The North East and North West of the UK are
landlord magnets for great yields. The average yield in Nottingham today is 4.85%,
which when you compare with say Hartlepool in the North East, which achieves 7.73%,
doesn’t look too healthy. Now of course, these are only averages and some of my
Nottingham landlords are achieving 6% to 8% on some of their Nottingham
properties, but at the expense of capital growth. Anyway, after wasting a tank
full of petrol up the A1 to Teeside or the M1 to Home of the ‘The Reds’, that Liverpool property, would have dropped
in value by 2.2% in the last 12 months and the Hartlepool property would have
dropped by 1.4%.
When you compare the long term house price
growth, it gets even worse. Looking
at the graph, Since 1995, property values in Nottingham have risen by 86.41%,
compared with Hartlepool at 21.02% – it just shows you shouldn’t always chase
the yield because of the poor increases in property values in those two places.
As I always like to explain to landlords when they
either email me, pick up the phone or pop into my offices for a coffee (both my
own and even landlords who use other agents (you are all welcome at ours), together
with soon to be FTL’s (first time landlords)), a decent yield is
important, but when you come to sell your buy to let property it would also be
nice to make a decent profit. Any profit you can make when
you come to sell it, on a buy to let property is known as the ‘capital gain’ ie capital growth.

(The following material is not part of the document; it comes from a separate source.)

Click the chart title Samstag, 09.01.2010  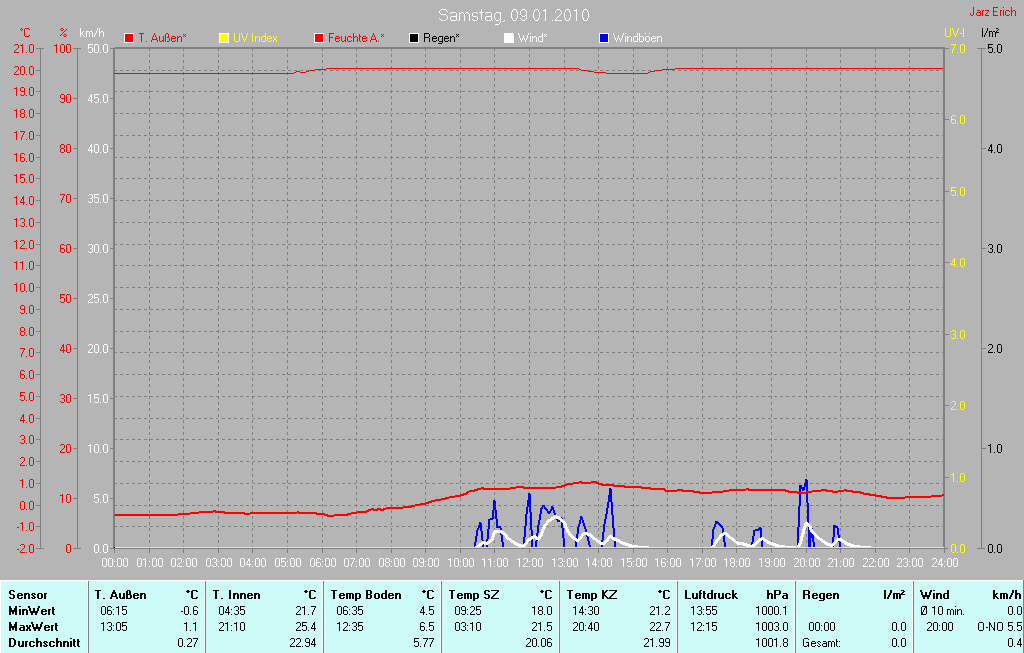513,15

At the end of the day, as a Nottingham landlord,
you want to be making gains from both your rent and house price growth,
particularly when you want to sell, because when combined, the rental yield and
capital growth, that gives you the real return on your investment. Finally though, do you know Hartlepool and Liverpool as
well you know Nottingham? Do you know where the good and bad areas are in both
those places? Are you happy that it would require you to take a day out of work
if there was an issue with your property in the North? If you can’ t answer yes to all three
questions, then maybe you should be considering a closer to home?